There are two stories concerning the origin of Agdistis. In the first, Zeus raped the goddess Cybele after she disguised herself as a rock, and Agdistis was conceived. In the second, Agdistis was born when Zeus dropped his semen upon the ground in his excitement over an unknown goddess that resisted his attentions, causing a rock or a mountain to become pregnant with Agdistis. Agdistis was named after this mountain (mount Agdos).

The Gods sought to stop Agdistis's uncontrolled destruction. To this end, Dionysus got Agdistis drunk by turning a spring into wine and Agdistis fell into a deep sleep. While Agdistic slept, Dionysus tied the daemon's male genitals to his/her legs or arms, then startled Agdistic awake. Leaping up in fright, the male genitals tore off. Where they fell upon the ground, an almond tree sprung up.

Deprived of these male parts, Agdistis was now a female divinity and became the great Mother Goddess Cybele.

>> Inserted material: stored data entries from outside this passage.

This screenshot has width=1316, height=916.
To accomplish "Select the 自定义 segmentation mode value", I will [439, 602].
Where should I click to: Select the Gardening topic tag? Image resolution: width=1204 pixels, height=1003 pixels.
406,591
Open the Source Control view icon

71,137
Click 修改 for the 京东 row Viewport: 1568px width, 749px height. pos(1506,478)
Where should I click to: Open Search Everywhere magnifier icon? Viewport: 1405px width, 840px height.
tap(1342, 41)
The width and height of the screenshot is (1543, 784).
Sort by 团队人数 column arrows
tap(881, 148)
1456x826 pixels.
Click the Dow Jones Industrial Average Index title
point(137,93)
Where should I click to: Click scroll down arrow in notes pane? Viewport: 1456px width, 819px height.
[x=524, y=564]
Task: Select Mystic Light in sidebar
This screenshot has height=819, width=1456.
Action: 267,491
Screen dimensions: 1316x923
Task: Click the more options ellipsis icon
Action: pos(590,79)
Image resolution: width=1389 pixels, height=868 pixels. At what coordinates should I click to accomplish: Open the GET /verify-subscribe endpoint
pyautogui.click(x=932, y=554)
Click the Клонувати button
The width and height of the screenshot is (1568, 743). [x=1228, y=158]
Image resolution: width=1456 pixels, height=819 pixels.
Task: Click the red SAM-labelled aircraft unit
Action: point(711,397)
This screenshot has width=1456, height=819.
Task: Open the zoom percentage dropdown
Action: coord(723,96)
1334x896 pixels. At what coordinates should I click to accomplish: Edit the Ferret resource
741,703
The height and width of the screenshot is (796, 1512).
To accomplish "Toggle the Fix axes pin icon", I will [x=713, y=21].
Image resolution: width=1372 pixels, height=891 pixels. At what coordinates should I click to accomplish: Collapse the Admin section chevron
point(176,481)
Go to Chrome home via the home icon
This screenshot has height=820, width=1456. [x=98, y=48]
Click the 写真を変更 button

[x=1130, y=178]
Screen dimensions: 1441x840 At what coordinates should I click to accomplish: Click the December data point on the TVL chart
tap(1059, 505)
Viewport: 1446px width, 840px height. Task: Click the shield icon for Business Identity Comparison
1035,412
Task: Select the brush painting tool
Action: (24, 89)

Some time later, Nana, the daughter of a river spirit, came upon the almond tree and either eating an almond, placing it in her lap, or bringing it to her breast she became pregnant and bore Attis. She subsequently abandoned Attis to be found and raised by shepherds under the watchful eye of Cybele, who later would be his lover.


Pausanias:

The people of Dyme have a temple of Athena with an extremely ancient image; they have as well a sanctuary built for the Dindymenian mother and Attis. As to Attis, I could learn no secret about him, but Hermesianax, the elegiac poet, says in a poem that he was the son of Galaus the Phrygian, and that he was a eunuch from birth. The account of Hermesianax goes on to say that, on growing up, Attis migrated to Lydia and celebrated for the Lydians the orgies of the Mother; that he rose to such honor with her that Zeus, being wroth at it, sent a boar to destroy the tillage of the Lydians.

Then certain Lydians, with Attis himself, were killed by the boar, and it is consistent with this that the Gauls who inhabit Pessinus abstain from pork. But the current view about Attis is different, the local legend about him being this. Zeus, it is said, let fall in his sleep seed upon the ground, which in course of time sent up a demon, with two sexual organs, male and female. They call the demon Agdistis. But the gods, fearing Agdistis, cut off the male organ.

There grew up from it an almond-tree with its fruit ripe, and a daughter of the river Sangarius, they say, took of the fruit and laid it in her bosom, when it at once disappeared, but she was with child. A boy was born, and exposed, but was tended by a he-goat. As he grew up his beauty was more than human, and Agdistis fell in love with him. When he had grown up, Attis was sent by his relatives to Pessinus, that he might wed the king's daughter.

The marriage-song was being sung, when Agdistis appeared, and Attis went mad and cut off his genitals, as also did he who was giving him his daughter in marriage. But Agdistis repented of what he had done to Attis, and persuaded Zeus to grant that the body of Attis should neither rot at all nor decay.

These are the most popular forms of the legend of Attis.